- _What the task asks_
Rewrite the records from the start through the line containing "tap(1342, 459)", replacing "View All" with "Show All" and leaving everything else unchanged.

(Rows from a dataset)
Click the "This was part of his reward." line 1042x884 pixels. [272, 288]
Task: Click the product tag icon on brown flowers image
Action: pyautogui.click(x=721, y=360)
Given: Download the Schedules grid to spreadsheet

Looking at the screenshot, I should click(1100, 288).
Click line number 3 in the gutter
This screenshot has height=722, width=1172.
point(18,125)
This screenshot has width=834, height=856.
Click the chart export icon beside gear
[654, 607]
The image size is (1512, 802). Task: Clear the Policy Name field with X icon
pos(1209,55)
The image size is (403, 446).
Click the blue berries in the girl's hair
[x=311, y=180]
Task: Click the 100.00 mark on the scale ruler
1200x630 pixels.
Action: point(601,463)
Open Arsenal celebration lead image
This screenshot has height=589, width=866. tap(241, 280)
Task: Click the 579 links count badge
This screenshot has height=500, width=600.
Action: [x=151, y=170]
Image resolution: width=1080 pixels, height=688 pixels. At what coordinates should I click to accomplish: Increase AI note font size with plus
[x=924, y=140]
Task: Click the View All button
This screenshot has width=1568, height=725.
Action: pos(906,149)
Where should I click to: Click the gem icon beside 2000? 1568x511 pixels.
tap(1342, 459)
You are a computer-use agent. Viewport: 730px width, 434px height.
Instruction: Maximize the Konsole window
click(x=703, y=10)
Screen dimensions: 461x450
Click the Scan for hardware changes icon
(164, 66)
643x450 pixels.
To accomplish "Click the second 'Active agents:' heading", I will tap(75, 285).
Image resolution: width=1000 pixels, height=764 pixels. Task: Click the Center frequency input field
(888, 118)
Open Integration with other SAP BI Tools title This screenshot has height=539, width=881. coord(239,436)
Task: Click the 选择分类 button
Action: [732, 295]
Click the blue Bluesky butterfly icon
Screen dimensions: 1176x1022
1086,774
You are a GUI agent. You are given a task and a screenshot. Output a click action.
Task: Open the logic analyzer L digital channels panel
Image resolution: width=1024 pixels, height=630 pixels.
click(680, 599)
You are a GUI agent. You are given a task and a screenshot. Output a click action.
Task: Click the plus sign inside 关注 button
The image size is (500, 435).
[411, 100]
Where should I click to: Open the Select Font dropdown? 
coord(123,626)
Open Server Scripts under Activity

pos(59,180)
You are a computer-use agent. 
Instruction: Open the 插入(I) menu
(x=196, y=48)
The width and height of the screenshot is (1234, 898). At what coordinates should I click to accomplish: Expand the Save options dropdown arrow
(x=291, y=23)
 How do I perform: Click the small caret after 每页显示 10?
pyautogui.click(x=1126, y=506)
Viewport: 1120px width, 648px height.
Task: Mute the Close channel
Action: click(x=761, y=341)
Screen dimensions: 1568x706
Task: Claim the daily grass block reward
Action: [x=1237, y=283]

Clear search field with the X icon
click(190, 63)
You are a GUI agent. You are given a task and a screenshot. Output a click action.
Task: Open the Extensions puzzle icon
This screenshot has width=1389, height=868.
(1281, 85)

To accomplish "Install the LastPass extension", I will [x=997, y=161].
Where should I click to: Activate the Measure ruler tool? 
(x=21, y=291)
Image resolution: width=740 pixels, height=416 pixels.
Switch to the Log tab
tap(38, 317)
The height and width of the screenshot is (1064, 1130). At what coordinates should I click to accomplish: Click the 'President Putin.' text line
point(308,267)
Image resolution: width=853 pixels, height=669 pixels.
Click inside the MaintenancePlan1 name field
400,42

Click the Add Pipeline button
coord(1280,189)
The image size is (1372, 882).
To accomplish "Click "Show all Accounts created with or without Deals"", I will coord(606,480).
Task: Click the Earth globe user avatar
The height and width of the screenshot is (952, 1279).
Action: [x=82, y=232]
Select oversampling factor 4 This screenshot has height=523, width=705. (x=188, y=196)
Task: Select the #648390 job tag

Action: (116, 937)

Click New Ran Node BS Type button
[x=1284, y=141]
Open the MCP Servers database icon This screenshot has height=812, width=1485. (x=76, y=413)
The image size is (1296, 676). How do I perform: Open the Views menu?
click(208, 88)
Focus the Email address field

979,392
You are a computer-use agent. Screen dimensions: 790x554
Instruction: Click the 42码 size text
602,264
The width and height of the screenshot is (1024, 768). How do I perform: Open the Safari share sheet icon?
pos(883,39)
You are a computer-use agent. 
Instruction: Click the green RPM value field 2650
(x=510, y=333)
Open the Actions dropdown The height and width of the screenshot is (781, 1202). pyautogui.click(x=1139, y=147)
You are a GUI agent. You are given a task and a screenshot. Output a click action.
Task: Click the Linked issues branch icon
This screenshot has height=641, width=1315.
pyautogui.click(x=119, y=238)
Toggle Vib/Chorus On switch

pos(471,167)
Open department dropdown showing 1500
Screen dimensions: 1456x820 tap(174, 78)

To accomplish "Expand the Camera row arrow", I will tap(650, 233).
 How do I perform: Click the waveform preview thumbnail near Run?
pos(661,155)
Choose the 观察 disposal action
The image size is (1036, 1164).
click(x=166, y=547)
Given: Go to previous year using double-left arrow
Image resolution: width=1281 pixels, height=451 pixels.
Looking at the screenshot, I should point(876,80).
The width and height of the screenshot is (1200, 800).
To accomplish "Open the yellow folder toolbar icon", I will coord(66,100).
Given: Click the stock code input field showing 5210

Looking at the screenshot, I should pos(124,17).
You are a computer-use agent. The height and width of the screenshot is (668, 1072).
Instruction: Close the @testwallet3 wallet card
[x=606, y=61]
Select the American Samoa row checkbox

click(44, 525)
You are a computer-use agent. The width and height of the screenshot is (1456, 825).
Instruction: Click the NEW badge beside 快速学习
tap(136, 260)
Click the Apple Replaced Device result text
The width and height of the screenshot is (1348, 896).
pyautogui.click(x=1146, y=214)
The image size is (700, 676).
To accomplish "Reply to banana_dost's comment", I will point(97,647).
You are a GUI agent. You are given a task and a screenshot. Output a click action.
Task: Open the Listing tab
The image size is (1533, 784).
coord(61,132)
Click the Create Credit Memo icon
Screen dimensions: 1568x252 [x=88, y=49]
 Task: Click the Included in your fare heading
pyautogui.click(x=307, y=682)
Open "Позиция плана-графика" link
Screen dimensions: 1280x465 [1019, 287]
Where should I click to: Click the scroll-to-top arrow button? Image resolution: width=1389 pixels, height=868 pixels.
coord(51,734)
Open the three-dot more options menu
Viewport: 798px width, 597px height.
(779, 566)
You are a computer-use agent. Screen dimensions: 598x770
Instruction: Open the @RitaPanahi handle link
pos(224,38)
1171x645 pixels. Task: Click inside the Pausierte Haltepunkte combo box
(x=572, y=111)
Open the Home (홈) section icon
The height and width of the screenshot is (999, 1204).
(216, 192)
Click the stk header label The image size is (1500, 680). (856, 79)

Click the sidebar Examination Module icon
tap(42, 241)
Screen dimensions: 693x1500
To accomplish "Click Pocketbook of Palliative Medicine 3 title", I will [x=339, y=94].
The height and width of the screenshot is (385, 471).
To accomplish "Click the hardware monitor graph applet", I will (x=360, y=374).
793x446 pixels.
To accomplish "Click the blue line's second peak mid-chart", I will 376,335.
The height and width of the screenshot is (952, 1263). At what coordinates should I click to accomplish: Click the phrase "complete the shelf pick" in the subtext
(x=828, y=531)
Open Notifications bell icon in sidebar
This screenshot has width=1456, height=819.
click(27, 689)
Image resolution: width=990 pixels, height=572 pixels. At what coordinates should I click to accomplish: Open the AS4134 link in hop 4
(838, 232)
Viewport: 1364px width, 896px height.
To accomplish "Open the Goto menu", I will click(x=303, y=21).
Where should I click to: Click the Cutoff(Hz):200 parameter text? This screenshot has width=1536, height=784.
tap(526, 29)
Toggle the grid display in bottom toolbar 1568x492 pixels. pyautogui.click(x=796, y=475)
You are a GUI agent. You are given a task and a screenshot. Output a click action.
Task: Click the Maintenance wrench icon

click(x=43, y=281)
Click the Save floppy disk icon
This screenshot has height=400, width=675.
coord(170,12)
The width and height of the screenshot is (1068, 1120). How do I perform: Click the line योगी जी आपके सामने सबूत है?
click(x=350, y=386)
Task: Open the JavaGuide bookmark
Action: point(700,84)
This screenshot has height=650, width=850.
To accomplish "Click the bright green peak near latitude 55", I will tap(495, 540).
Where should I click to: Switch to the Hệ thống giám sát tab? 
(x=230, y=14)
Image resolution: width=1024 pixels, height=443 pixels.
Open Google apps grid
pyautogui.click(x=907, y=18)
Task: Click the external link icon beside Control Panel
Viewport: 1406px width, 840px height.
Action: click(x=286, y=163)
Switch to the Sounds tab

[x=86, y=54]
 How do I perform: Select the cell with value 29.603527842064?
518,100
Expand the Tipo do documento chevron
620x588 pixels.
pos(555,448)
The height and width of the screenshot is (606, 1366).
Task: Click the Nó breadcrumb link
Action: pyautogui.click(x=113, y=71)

- _Task solution_
Click the "This was part of his reward." line 1042x884 pixels. [272, 288]
Task: Click the product tag icon on brown flowers image
Action: pyautogui.click(x=721, y=360)
Given: Download the Schedules grid to spreadsheet

Looking at the screenshot, I should click(1100, 288).
Click line number 3 in the gutter
This screenshot has height=722, width=1172.
point(18,125)
This screenshot has width=834, height=856.
Click the chart export icon beside gear
[654, 607]
The image size is (1512, 802). Task: Clear the Policy Name field with X icon
pos(1209,55)
The image size is (403, 446).
Click the blue berries in the girl's hair
[x=311, y=180]
Task: Click the 100.00 mark on the scale ruler
1200x630 pixels.
Action: point(601,463)
Open Arsenal celebration lead image
This screenshot has height=589, width=866. tap(241, 280)
Task: Click the 579 links count badge
This screenshot has height=500, width=600.
Action: [x=151, y=170]
Image resolution: width=1080 pixels, height=688 pixels. At what coordinates should I click to accomplish: Increase AI note font size with plus
[x=924, y=140]
Task: Click the Show All button
This screenshot has width=1568, height=725.
Action: pos(906,149)
Where should I click to: Click the gem icon beside 2000? 1568x511 pixels.
tap(1342, 459)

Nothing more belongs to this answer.